Buyers who don’t have the money to make a down payment are more likely to default on their loans. Also, low-down payment loans are considered higher risk and require private mortgage insurance or FHA mortgage insurance.

What the policy change is

The new HUD policy requires national entities such as the Chenoa Fund and the National Homebuyers Fund to request formal permission from all of the jurisdictions in which they operate in order to provide down-payment assistance to first-time homebuyers on mortgages insured by the FHA.

Local and state government programs that offer down payment assistance aren’t affected. The smaller local programs usually have less chance of a huge loss through defaults, DiBugnara says, because their goal is to have homebuyers stay in their homes longer. To do this, they’re often given the incentive of not having to repay the loan for the down payment if they live there for at least three years.

HUD changed the policy as a way to prevent another housing crisis like the one a decade ago, when many buyers who couldn’t afford their home loans defaulted on them. People who can’t come up with a down payment on a home are considered by lenders to be a bigger risk for default.

The Chenoa Fund sued HUD over the changes in April, causing HUD to delay its planned changes until July 23. The group is a Native American financial group, though borrowers don’t have to be Native Americans. It provides down-payment assistance on more than 70,000 FHA loans annually, and is in every state except New York. One of HUD’s objections was that Chenoa started as a way to help Native American tribes, but expanded to everyone across the country, DiBugnara says.

The down payment loans are second-lien loans (second mortgages) that Chenoa provides and must be paid back by borrowers, usually at interest rates about a half point higher than the market rate. If on-time payments are made for three years or 10 years, depending on the program, then the loan is forgiven, DiBugnara says. If the borrower moves, refinances or sells the house before then, they must repay the loan.

Living in a home for just three years seems to be too long for many people using down-payment assistance programs, he says. “A lot of people are paying them off or refinancing” and moving, he says of the loans.

Why down payment assistance is needed

Some people can afford a monthly mortgage but can’t afford a down payment, even as low as 3% of the home’s purchase price. About 30% of buyers use some sort of down payment assistance, according to the Urban Institute.

“Three percent is something most people can come up with,” DiBugnara says. “I can see HUD’s fear — that if you can’t afford 3 percent you probably shouldn’t be buying a home.”

Most people don’t put down the traditional 20% down that many homebuyers think is needed to qualify for a mortgage. The median down payment in 2018 was 13%, according to the National Association of Realtors.
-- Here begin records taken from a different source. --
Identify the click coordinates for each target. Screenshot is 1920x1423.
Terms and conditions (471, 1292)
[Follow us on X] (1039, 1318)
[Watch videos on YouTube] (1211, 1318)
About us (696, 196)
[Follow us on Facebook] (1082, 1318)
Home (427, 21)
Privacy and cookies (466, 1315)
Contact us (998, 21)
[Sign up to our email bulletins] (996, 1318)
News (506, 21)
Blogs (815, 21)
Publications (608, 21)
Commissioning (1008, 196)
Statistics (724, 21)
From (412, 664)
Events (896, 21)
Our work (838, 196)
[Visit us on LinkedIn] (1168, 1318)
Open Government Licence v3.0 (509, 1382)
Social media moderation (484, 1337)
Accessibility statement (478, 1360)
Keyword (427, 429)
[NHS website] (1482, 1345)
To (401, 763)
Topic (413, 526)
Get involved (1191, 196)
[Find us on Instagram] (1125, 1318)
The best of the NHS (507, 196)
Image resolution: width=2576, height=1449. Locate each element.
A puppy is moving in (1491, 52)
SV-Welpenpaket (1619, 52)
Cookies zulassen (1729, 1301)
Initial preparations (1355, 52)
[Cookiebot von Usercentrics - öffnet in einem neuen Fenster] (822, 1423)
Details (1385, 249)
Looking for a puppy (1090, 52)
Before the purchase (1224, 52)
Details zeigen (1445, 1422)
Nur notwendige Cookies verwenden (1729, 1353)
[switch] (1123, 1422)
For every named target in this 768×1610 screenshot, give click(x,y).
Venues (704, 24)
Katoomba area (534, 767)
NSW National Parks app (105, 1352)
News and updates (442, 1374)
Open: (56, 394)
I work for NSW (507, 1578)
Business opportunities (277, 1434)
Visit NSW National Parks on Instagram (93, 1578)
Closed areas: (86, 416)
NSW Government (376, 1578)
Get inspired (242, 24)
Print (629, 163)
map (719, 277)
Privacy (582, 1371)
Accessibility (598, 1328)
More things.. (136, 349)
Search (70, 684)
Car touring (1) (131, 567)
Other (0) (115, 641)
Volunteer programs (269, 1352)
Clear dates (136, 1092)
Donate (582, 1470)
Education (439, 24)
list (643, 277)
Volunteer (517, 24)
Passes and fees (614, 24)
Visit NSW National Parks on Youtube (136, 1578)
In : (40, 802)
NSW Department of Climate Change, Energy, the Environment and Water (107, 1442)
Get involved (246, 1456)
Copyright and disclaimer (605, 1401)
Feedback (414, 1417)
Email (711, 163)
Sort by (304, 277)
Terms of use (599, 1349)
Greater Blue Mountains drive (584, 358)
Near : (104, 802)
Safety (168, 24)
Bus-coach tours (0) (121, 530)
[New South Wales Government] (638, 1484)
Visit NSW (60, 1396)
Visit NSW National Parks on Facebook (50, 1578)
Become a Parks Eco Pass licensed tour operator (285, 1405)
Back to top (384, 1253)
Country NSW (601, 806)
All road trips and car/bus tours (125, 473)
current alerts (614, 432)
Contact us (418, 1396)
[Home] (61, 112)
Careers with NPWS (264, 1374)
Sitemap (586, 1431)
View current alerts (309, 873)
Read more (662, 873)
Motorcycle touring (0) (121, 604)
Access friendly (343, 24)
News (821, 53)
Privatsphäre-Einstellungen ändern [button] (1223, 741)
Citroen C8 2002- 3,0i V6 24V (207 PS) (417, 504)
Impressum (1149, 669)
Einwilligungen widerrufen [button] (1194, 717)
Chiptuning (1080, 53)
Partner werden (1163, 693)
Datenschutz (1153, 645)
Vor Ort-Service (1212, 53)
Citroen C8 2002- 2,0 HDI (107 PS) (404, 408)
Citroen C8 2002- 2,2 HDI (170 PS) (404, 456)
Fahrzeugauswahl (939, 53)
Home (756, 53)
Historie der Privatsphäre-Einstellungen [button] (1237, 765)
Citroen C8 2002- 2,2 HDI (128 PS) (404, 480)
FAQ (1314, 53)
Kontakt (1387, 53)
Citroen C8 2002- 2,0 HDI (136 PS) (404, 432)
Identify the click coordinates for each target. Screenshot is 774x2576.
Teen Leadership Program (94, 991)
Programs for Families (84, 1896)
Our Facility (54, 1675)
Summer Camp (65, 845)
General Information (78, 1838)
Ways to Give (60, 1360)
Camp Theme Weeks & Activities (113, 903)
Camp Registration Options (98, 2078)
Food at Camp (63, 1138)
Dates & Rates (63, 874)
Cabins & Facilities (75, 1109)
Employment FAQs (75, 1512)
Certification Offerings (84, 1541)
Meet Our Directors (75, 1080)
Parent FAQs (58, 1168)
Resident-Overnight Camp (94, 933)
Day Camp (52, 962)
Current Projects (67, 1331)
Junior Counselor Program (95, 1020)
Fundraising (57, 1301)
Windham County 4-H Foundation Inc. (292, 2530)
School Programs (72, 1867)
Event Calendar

For a $200,000 home, a 13% down payment is $26,000. At 20%, it goes up to $40,000.

If HUD’s changes remain or are modified, such as requiring borrowers to have reserves or meet an income requirement to qualify for FHA loans, it can still be a good thing for borrowers by having more of a financial commitment to their home, DiBugnara says.

“They’ll require people to have skin in the game,” he says.

Where homebuyers could be hit the hardest are in poor states where more than 40% of buyers use down-payment assistance, according to the Urban Institute. Those include homebuyers in Alaska, Mississippi, West Virginia, Wyoming, and Virginia.

Other options

The good news is that states and local organizations offer down payment assistance that is much more forgiving than national help.

Local funds are more likely to make the money a gift that doesn’t have to be repaid, says Michael J. Barnes, a loan originator at Sun West Mortgage Co. in Scottsdale, Ariz. Even so, Barnes says he doesn’t expect HUD to stick with its ruling, and even if it does, down payment help is available elsewhere.

“There are enough other options for many homebuyers,” he says. “It would be a minor stall for a short period of time.”

Veterans, for example, can get 100% financing through VA loans. The U.S. Department of Agriculture offers the same financing for USDA loan to income-eligible buyers in designated rural areas.